Well, here it is, and I just can’t figure out why I’m actually disappointed. I saw the draft, I knew there could be no radical changes, yet somehow I was expecting a little more than this. I guess the phrase; “It is what it is.” is actually appropriate this time, and not just the recourse of people who have neither the vision nor the abilities to make positive change.
In the downloads section is the spreadsheet PCI DSS v3.0 – Mapping to v2.0_v07NOV13.xlsx, which is the final v3.0 standard, mapped back to v2.0 (my mapping, not the SSC’s), with my comments. Help yourself.
For those of you who helped take your organisation through v2.0, and are worried about what v3.0 means to you, don’t be. You may have seen a bunch of articles about how it’s so much more detailed, how it’s going to take longer to assess, or how you should be taking every training course under the sun to get to grips with it. Don’t believe them.
It’s not that different, and if any organisation tries to gouge you for more money off the back of it, fire them. The ONLY reason to accept more services from your security service providers it to meet your BUSINESS goals as dictated by your risk and business continuity management programmes. As I have stated too many times; in terms of a security programme done properly, PCI compliance starts in the wrong place, ends in the wrong place, and is only relevant to cardholder data, which means the rest of your business may left exposed. So if you DO buy more pen testing / scanning / consultancy etc, do so for your business, not for PCI.
The less scrupulous QSAs and QSACs may point to the additional validation effort as a reason for raising their prices, but if they had been doing their jobs properly under v2.0, the difference is minimal. This effort has been required for at least 2 years under the SSC’s RoC scoring mechanism, not to mention the intent of the standard in the first place.

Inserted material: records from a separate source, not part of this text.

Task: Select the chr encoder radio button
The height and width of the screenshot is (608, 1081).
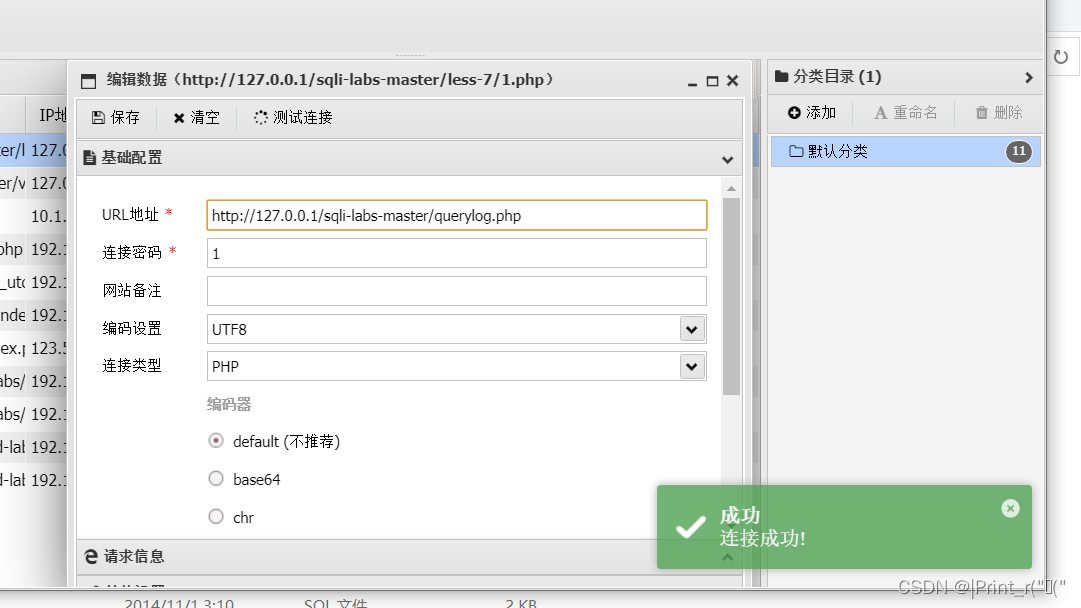Action: click(x=215, y=516)
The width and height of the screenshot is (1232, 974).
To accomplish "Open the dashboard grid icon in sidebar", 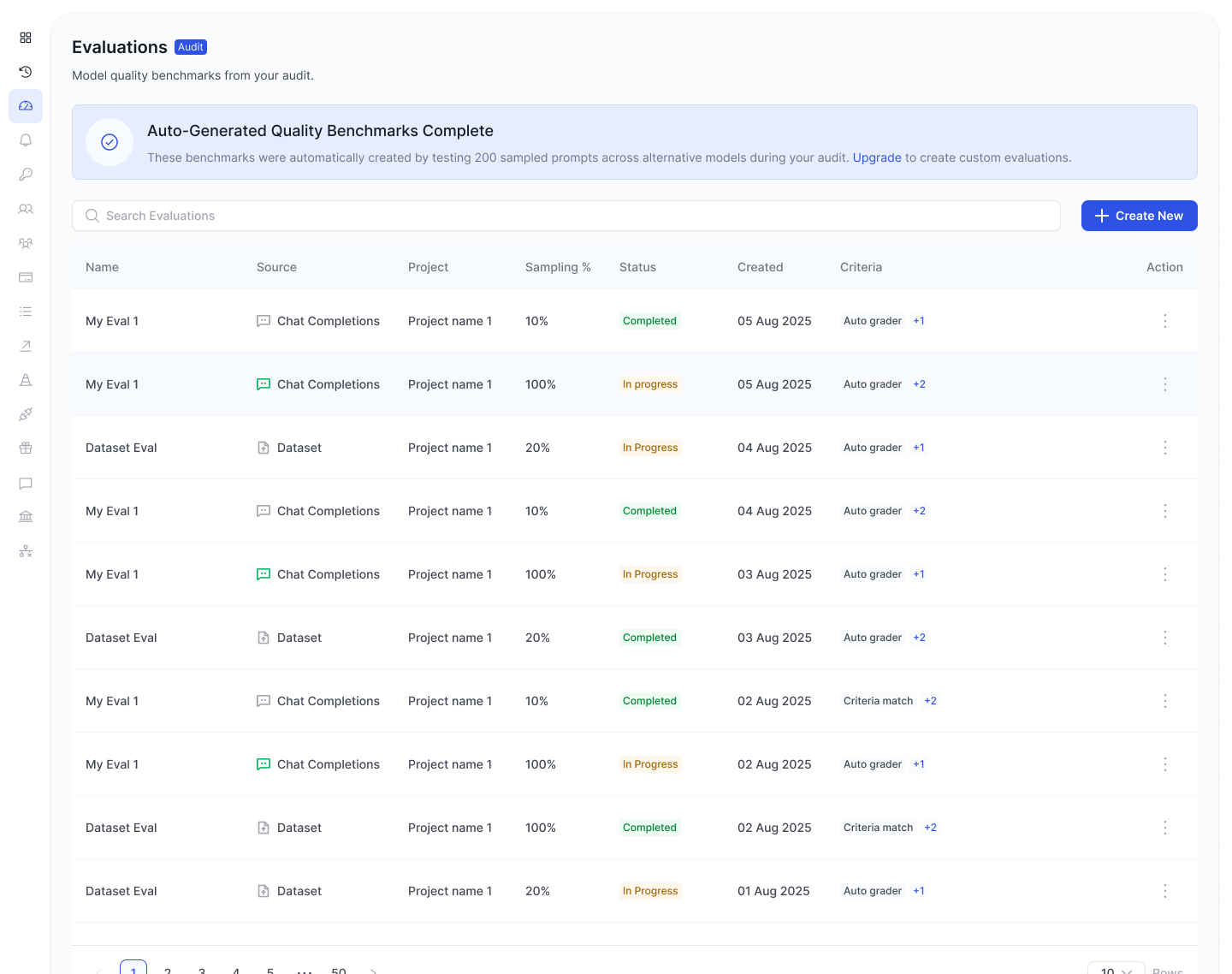I will (26, 38).
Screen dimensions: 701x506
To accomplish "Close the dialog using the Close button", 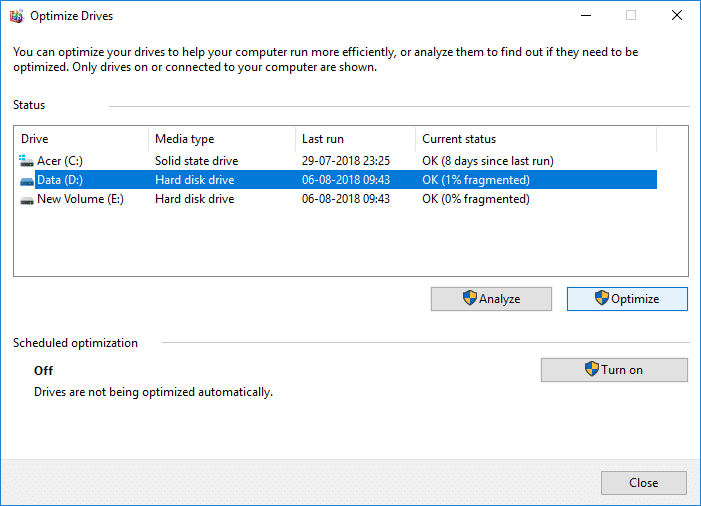I will (x=643, y=483).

So what this really means to for the next three years is business as usual (BAU). Not the; we’re-doing-the-right-thing-for-our-business BAU, but the; this-is-no-different-so-let’s-ignore-the-opportunity-to-do-the-right-thing-for-our-business BAU. If there is any lesson that has been ignored more than the need to automatically cover compliance in a business-wide security programme, I don’t know what it is.
Service providers, payment gateways, PSPs, and of course, QSAs, all have a vested interest in the status quo when it comes to PCI. Whether it’s for marketing purposes, competitive advantage, or nearly the entire revenue source, PCI now has a life of its own. Given its 3 year life-cycle, and the impossibility of radical changes DURING that cycle, it will never break out of its limitations and be the driver for enterprise-wide good security practices that it could so easily have been.
Just a few small adjustments could have brought it more in line with what every business SHOULD be doing:
- Risk Assessment – Bring it to the very forefront in terms of importance. Instead of shoving down in section 12, the so-called ‘paperwork’ section, it should be a prerequisite to even begin the compliance program. Every known good practice, enterprise-wide, business saving security framework starts with a risk assessment, why not PCI?
- Policies and Procedures – If you don’t know how policies and procedures not only form the foundation upon which any security programme is founded, and how they represent the entire security CULTURE of an organisation, maybe you should consider changing fields.
- Security Awareness Training – Built on the policy and procedure foundation, and represents the single most effective way to reduce risk in ANY organisation. It can also be one of the cheapest.
- Formation of a Governance Committee – This does not have to be the enormously complicated structure it may sound, it can be just one representative from each department meeting on a monthly basis to discuss the business. The business side wants more profits, the technical side wants to help enable that profit. If BOTH sides are made aware of each other’s needs, security will finally be performed appropriately, and not because of some external driver.
- Make the CEO accountable for compliance – I cannot believe this one has never been introduced. It’s the CEO who could solve almost every issue experienced by organisations faced with achieving PCI compliance, yet it’s delegated to the people without either the influence, the budget, and often the expertise to do so. As much as possible in a non-government regulation, make the CEO personally accountable for compliance failures, or don’t be surprised when organisations lie to their assessor to make the whole thing go away.
Except for the last two, these things are IN the standard, and have been from the beginning. All, that needed to be done was increase their importance, provide PROPER guidance related to their position within accepted good security practice frameworks, and let the CEO know that if they fail to provide the correct support for the programme that THEY will be responsible for losing their credit card acceptance ‘privileges’. Maybe that will get their attention.
Gone way over my word limit, so I’ll end with my favourite phrase; Security is not easy, but it CAN be simple.
PCI compliance is no different, not ‘even’ v3.0.